Extending the Global Public Health Intelligence Network (GPHIN): Bringing event-based news surveillance into focus


The Global Public Health Intelligence Network (GPHIN) is a Government of Canada and World Health Organization initiative for syndromic surveillance. Begun in the 1990s, its goal is to apply text analytics to news data and provide early alerts of significant public health threats. In 2016, the Public Health Agency of Canada and National Research Council Canada (NRC) undertook an effort to rebuild GPHIN from scratch to leverage modern techniques in natural language processing and machine learning in order to deal more effectively with increasing volumes of multi-lingual data from both traditional news media and from increasingly prevalent social media activities of public health practitioners around the world. GPHIN continues to evolve from an assortment of triaged news articles to a set of cohesive event-based narratives, improving analysts’ and epidemiologists’ productivity while providing more comprehensive situational intelligence.
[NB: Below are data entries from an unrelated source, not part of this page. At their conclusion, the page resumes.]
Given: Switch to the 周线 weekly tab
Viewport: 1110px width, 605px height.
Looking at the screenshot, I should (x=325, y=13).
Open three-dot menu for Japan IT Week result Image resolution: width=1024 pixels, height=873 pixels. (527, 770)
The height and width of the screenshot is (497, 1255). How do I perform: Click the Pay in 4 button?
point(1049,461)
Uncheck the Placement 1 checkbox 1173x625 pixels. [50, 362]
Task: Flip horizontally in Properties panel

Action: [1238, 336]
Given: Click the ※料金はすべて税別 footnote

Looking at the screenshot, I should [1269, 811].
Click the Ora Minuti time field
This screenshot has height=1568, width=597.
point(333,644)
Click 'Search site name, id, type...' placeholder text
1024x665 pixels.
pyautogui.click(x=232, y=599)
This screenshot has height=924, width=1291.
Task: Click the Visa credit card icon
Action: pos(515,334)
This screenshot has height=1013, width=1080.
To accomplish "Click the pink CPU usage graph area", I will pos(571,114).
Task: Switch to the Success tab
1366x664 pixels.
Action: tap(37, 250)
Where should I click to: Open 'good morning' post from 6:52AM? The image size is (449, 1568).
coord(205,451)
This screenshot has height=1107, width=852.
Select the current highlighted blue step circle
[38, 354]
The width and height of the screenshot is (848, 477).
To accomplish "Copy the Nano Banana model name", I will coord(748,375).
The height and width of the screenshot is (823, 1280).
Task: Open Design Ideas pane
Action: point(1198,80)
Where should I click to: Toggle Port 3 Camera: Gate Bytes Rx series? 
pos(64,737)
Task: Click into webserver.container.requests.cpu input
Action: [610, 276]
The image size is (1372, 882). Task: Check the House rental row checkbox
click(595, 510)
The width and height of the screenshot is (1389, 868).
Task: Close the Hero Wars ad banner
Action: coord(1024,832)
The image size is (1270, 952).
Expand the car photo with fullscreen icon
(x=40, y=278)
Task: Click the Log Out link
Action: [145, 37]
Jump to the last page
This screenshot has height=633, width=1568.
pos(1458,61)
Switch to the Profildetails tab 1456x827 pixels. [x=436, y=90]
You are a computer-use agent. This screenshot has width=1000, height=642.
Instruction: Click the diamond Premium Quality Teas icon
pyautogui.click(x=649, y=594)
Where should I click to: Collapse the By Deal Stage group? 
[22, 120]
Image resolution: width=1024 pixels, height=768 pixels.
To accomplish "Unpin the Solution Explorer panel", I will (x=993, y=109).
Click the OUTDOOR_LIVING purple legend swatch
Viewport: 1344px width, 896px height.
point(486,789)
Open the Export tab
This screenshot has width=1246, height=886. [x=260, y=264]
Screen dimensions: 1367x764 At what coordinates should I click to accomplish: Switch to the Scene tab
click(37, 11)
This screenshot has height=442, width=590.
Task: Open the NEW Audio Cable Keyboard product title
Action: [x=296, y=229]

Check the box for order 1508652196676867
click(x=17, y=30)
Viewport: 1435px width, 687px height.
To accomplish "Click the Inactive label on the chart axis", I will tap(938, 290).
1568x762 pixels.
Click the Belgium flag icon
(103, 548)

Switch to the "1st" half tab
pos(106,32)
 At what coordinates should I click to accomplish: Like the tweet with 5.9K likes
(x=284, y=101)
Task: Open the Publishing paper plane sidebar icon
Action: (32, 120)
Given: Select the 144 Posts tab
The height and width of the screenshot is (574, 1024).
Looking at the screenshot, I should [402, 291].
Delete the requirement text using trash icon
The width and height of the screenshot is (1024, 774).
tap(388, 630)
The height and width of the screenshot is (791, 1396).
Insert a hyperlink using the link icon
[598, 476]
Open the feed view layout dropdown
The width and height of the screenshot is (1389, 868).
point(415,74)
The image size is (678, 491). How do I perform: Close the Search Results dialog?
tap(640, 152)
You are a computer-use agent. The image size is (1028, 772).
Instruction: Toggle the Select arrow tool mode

Artificial intelligence techniques are improving rapidly, and so GPHIN is built in a modular manner in order to be able to rapidly operationalize advancements in NRC’s natural language processing research. Recent improvements include relevance scoring and multi-class categorization using machine learning; automatic extractive summarization; statistical tagging of standardized medical terminology; increasingly precise keyword assignment; geographic reasoning and inference; and improvements in classifying the what/where/when of incoming data.